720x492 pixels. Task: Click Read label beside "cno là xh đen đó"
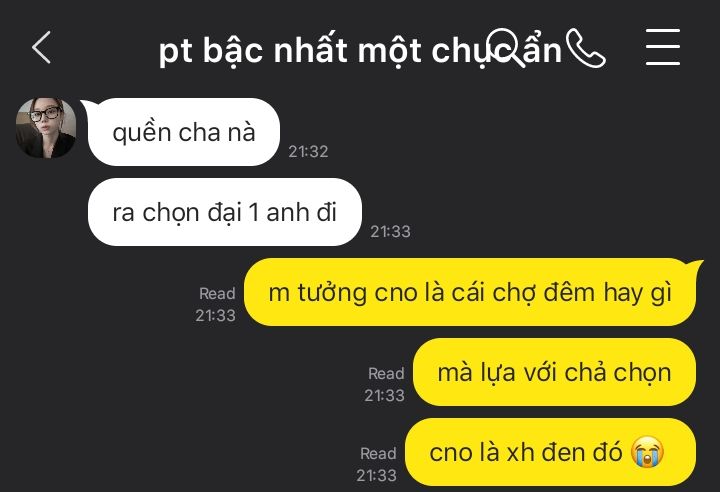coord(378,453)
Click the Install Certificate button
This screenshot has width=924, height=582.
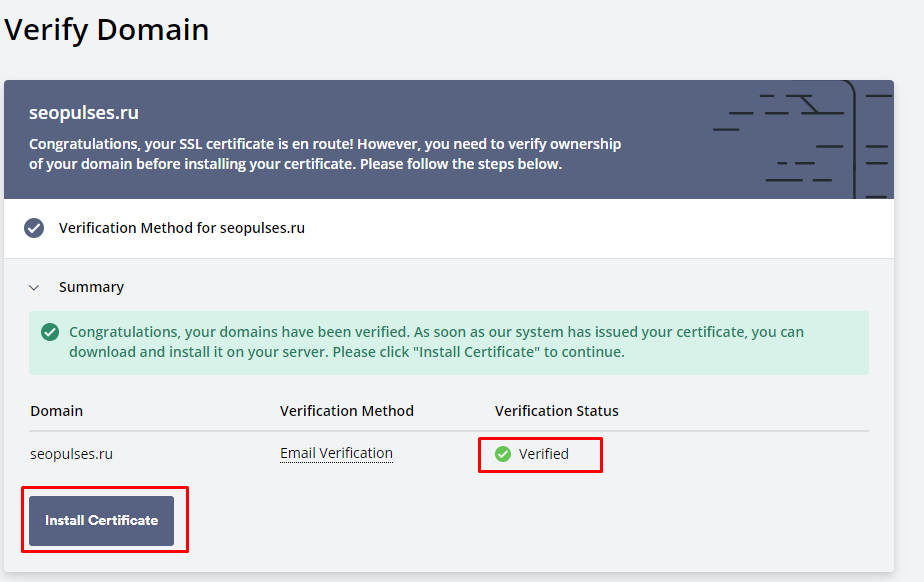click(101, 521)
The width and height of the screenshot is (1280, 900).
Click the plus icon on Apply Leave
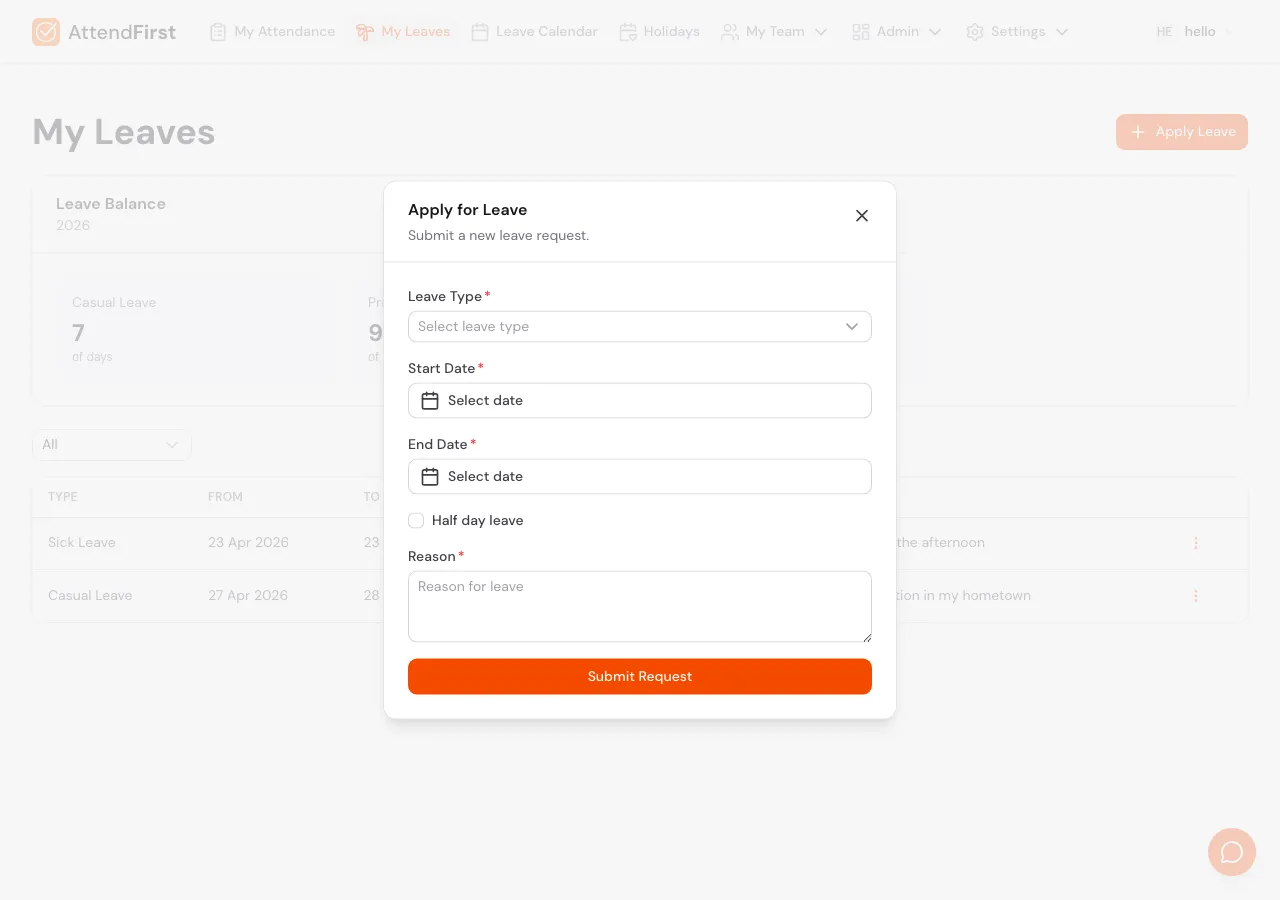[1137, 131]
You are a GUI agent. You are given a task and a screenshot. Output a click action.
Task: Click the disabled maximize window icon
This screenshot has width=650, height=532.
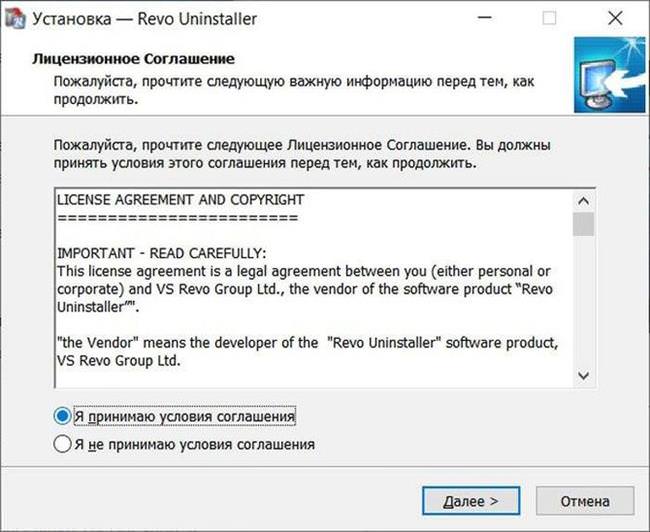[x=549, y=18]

...

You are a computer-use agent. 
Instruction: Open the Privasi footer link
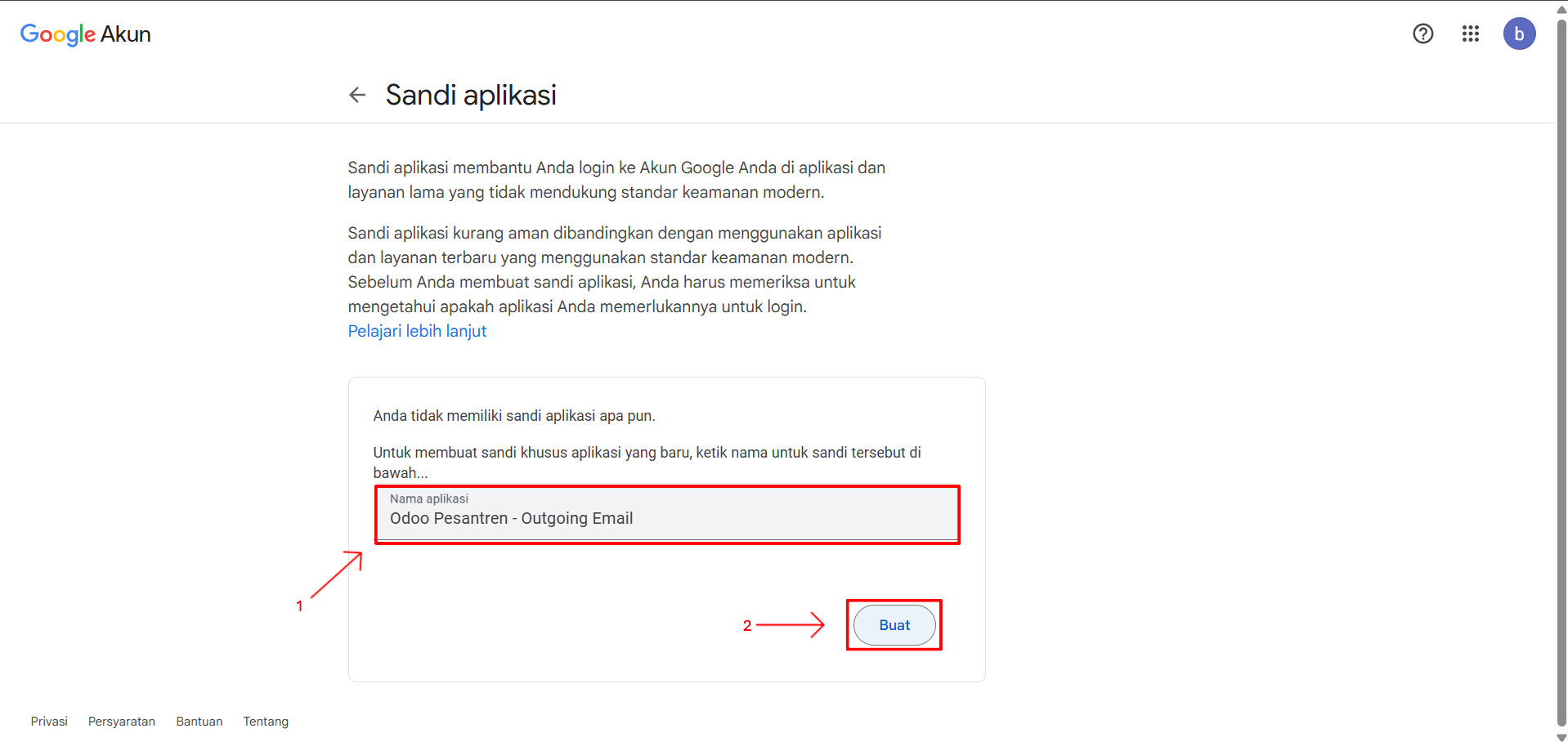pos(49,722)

* * *

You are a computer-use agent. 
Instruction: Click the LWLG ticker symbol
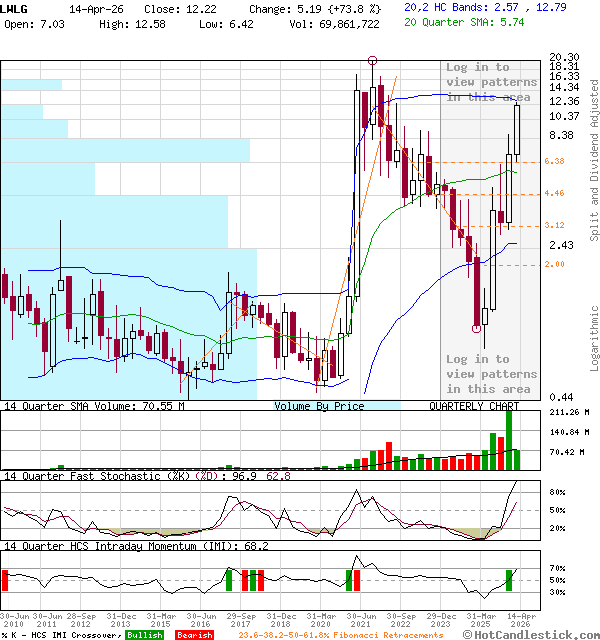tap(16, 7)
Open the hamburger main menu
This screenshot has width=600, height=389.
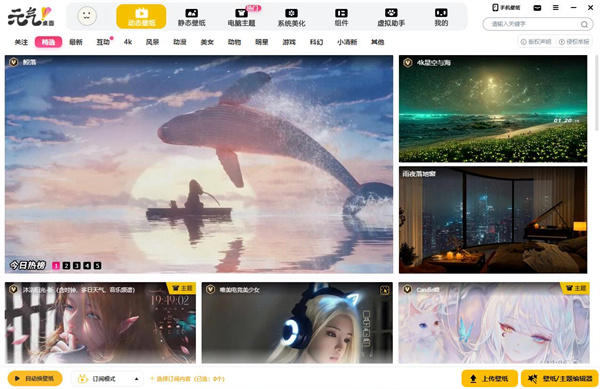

◆ **Task brief**: Your answer should consist of the lines from the line with "Open the hamburger main menu" to the line with "This screenshot has width=600, height=389." above, repeated exactly, both ends included.

◆ **Task response**:
Open the hamburger main menu
This screenshot has width=600, height=389.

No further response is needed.